Uganda plans to print 3D human tissue in space
Uganda has gone to space. Despite a fire alarm causing delays on Nov. 6, the country’s first satellite, PearlAfricaSat-1, finally launched successfully into space on the morning of Nov. 7 at the Mid-Atlantic Regional Spaceport at NASA’s Wallops space flight facility on Wallops Island, Virginia, US.
Uganda will be using its new satellite to get more accurate data on weather forecasting, mineral mapping, agri-monitoring, and border security. But on top of this list will be the conducting of healthtech life saving experiments. The Nile Post reports that Uganda will use the microgravity (weightlessness) provided by the satellite to perform advanced 3D biological printing of human tissue in space, including an “investigation into how microgravity influences ovary function.”

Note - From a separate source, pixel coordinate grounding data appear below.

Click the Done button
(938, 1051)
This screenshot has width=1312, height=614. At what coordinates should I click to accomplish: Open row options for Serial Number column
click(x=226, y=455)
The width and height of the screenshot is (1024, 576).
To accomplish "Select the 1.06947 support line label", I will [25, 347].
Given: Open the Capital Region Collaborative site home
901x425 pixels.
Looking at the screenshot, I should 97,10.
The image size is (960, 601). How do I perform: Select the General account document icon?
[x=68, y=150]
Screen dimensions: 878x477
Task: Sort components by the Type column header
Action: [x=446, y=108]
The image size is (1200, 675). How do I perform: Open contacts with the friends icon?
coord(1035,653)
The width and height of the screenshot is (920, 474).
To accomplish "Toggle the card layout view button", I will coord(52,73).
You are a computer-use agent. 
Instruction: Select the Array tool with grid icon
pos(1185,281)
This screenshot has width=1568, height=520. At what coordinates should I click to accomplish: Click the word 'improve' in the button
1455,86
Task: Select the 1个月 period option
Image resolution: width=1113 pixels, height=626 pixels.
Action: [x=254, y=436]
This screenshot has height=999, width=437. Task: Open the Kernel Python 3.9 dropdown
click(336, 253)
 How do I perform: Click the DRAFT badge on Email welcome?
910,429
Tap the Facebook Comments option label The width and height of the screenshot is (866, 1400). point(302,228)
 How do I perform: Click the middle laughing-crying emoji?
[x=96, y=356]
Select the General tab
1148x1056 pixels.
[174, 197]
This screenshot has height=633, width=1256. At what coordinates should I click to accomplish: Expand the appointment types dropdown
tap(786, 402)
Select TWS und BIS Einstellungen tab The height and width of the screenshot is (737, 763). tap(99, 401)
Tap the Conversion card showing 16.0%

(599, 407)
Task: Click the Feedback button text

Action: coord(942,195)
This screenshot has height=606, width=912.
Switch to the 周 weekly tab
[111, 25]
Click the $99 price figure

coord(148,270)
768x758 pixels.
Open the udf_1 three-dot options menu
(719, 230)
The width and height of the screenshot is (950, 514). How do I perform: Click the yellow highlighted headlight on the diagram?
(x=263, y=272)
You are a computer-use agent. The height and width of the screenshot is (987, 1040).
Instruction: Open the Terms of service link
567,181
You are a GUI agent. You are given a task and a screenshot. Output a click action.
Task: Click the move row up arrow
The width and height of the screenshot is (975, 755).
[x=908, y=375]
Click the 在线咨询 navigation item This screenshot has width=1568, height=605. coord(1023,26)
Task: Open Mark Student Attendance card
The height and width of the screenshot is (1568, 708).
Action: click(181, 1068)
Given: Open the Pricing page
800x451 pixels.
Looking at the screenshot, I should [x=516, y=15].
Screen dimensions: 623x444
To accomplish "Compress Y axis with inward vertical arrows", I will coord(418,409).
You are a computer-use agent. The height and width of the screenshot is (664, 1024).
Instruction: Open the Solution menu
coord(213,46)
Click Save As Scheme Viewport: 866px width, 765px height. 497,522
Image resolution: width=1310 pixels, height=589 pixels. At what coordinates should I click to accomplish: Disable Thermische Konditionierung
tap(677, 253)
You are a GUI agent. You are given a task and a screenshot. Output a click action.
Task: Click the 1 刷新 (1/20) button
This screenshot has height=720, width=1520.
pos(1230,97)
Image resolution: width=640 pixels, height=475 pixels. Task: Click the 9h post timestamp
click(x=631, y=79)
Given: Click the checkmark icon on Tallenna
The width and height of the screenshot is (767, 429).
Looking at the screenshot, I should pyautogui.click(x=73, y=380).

The satellite which has already landed on the International Space Station (ISS) will be monitored from the Mpoma ground satellite station in the capital Kampala.
The project, under a Joint Global Multi-Nation Birds Satellite program (BIRDS) with Japan and Zimbawe, was spearheaded by three Ugandan engineers—Edgar Mujuni, Bonny Omara, and Derrick Tebusweke. They were trained in Japan at the Kyushu Institute of Technology in designing, building, testing, and launching satellites.